Siyaset çıkar, itibar, zenginleşme aracı olmadığında…
Bu köşeyi okuyanlar adalet, hukuk, insan hakları, demokrasi ve artık ekonomi gibi ülkemizin can yakıcı sorunları karşısında zaman zaman iktidar siyasetçilerinin büründükleri ölüm sessizliklerini...
Bu köşeyi okuyanlar adalet, hukuk, insan hakları, demokrasi ve artık ekonomi gibi ülkemizin can yakıcı sorunları karşısında zaman zaman iktidar siyasetçilerinin büründükleri ölüm sessizliklerini sorguladığımı bilirler.
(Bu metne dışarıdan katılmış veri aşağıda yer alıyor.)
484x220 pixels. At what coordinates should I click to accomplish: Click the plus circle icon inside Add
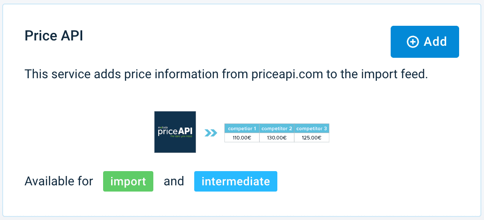[412, 42]
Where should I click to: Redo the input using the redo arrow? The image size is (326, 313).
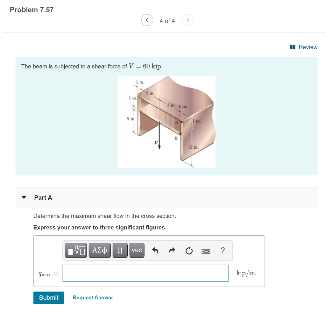coord(172,251)
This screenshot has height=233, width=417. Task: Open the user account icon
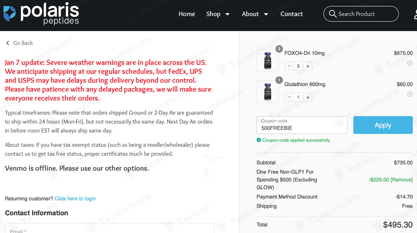point(415,14)
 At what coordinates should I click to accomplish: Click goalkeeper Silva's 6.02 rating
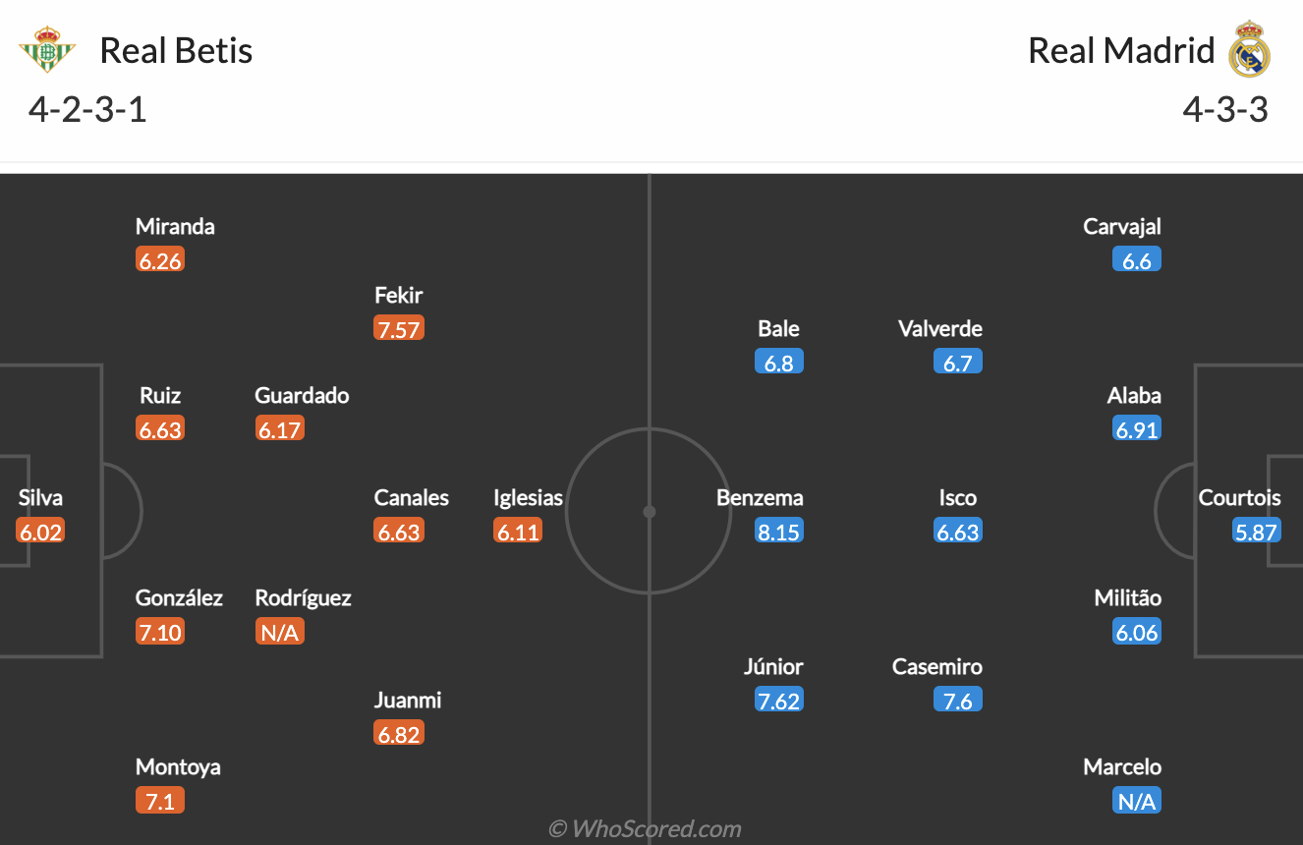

AK Parti içinde Türk siyasal tarihimize adını “devlet adamı” olarak yazdıran, meselelere devlet adamı sorumluluğu içerisinde yaklaşan, gerek kapalı kapılar ardında gerektiğinde de kamuoyuna açık alanlarda konuşan, itiraz eden Cemil Çiçek ve birkaç ismin daha olduğunu söyleyerek haklarını teslim edelim. Ama AK Parti içindeki çoğunluk siyasetçilerin yaşanan bunca hukuksuzluk, ayyuka çıkan adaletsizler karşısında sessiz kaldıkları bir hakikat.
Bu sessizliğin nedeni duyarsız olmaları mı? Duyarsız olduklarını söylemek haksızlık olur.
Duyarsızlık değil mesele özgürlük. Konuşma, itiraz etme özgürlüğüne sahipsen konuşursun, itiraz edersin ama bu hakkını yitirenler can yakan sorunlar karşısında susmayı tercih ederler. Bu bir tercih meseledir, insan tercihlerinden ibarettir. Her tercihin artısı eksisi vardır ve bu tercihleri yaparken bunun maliyetinin ne olduğu da bilinir.
Bu sessizlik iklimini anlatan en güzel örnek AK Partili...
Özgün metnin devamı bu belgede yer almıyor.